Etre de gauche et dire qu’il faut sortir de l’euro pour ne plus se voir interdire les relances monétaires keynésiennes, ce n’est pas faire le jeu du FN. C’est, au contraire, enrayer la dynamique du FN, en faisant que la gauche se réapproprie ses propres fondamentaux socio-économiques.

C’est la grande contradiction dans le raisonnement d’une partie des éditorialistes, intellectuels et économistes qui défendent le «Oui de gauche»: accuser leurs homologues du «Non de gauche» de «faire-le-jeu-du-FN» en ayant un discours souverainiste de gauche. Or, au contraire, ce sont la marginalisation et l’étouffement du «Non de gauche» dans le débat public français depuis dix ans qui favorisent la montée du FN, en le mettant en monopole sur le message anti-politiques européennes d’austérité. Car, tout bien pesé, si le «Non de gauche» existait solidement dans le paysage intellectuel et politique français, alors, du jour au lendemain, la stratégie Philippot du FN, consistant à cibler les électeurs du «Non de gauche», n’aurait plus aucune chance de fonctionner.

Pour l’heure, le «Non de gauche» ne trouve pas de traduction politique…

C’est plutôt un problème d’unification qu’un problème de vide.
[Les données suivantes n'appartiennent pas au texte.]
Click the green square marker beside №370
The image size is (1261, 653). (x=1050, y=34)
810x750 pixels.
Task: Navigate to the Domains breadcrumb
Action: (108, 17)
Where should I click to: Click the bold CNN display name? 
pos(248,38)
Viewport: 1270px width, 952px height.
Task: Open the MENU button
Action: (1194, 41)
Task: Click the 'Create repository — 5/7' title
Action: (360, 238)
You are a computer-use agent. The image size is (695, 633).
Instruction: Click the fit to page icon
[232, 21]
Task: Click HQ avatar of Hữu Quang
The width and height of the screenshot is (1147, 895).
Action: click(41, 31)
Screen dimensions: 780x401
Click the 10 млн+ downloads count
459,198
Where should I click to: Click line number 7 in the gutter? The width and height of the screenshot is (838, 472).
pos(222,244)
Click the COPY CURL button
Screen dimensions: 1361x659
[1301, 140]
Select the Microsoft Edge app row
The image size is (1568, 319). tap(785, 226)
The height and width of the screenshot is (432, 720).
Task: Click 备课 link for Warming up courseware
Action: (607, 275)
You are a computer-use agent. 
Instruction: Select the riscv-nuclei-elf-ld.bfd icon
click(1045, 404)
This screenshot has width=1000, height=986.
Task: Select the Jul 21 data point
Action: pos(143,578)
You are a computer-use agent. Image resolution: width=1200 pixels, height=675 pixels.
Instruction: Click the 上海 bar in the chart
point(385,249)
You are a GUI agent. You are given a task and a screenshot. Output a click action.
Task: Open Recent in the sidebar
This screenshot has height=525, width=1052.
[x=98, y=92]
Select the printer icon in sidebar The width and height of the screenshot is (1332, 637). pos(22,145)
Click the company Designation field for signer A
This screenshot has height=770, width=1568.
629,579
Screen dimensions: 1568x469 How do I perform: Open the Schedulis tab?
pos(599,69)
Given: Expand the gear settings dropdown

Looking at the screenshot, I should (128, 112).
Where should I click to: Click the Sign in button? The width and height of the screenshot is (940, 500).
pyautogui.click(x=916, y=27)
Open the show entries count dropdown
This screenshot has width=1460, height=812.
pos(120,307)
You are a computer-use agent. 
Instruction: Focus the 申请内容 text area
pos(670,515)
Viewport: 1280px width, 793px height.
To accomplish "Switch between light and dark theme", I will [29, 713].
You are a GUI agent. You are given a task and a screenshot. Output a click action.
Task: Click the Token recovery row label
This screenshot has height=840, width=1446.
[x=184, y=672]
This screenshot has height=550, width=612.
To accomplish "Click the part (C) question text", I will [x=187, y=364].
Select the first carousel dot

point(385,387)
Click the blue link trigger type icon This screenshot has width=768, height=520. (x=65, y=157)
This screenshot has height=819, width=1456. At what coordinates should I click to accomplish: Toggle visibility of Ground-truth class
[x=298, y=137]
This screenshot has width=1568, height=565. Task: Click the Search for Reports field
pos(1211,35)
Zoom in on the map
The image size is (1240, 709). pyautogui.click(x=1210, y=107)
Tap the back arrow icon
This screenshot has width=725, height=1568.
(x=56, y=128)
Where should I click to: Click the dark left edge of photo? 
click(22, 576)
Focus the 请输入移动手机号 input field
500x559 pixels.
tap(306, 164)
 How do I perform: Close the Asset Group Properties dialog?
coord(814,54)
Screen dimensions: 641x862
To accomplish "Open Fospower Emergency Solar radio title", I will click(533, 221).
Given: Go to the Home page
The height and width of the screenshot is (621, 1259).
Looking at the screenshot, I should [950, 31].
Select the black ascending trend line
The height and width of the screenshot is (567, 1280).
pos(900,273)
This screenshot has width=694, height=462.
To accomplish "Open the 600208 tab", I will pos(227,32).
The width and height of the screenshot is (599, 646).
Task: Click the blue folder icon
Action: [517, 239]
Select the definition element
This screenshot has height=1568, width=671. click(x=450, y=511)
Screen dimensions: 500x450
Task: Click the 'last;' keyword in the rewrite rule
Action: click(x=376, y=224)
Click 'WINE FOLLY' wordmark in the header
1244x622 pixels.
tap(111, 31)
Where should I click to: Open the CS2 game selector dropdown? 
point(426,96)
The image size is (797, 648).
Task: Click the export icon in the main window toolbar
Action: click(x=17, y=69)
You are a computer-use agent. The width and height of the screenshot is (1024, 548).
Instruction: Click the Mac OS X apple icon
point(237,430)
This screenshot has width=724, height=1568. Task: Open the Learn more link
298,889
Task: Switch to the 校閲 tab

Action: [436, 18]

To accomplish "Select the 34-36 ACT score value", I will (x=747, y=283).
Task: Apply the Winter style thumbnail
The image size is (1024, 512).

EELV tendance Duflot, Parti de gauche de Jean-Luc Mélenchon, Nouvelle Donne de Pierre Larrouturou, aile gauche du PS presque en rupture de ban, réseaux d’Arnaud Montebourg: sur le fond, ces courants du paysage politique incarnent tous à des degrés divers le «Non de gauche», et ils ne divergent que sur une poignée d’enjeux, secondaires face au programme européen d’austérité.

Néanmoins, aussi longtemps que cette offre politique du «Non de gauche» sera atomisée, fragmentée, balkanisée, elle n’aura aucune chance de percer. Et ce, alors que l’écroulement progressif dans les urnes du «Oui de gauche» lui donne une fenêtre de tir.

Face aux divisions de la gauche du «Non», la candidature d’une personnalité de la société civile peut-elle émerger pour la présidentielle de 2017 ?

Peut-être Michel Onfray lui-même compte-t-il, comme José Bové en son temps, concourir à l’élection présidentielle ; et après tout, l’aventure d’un candidat venu de la société civile est dans l’air du temps. Cependant, une autre possibilité m’apparaît plus solide pour porter un «Non de gauche» unifié sur les fonds baptismaux: une primaire ouverte de toute la gauche du «Non», pour ne présenter qu’un candidat au premier tour de 2017 ; et d’ici là, l’unité de liste systématique du «Non de gauche» au premier tour des élections régionales de décembre.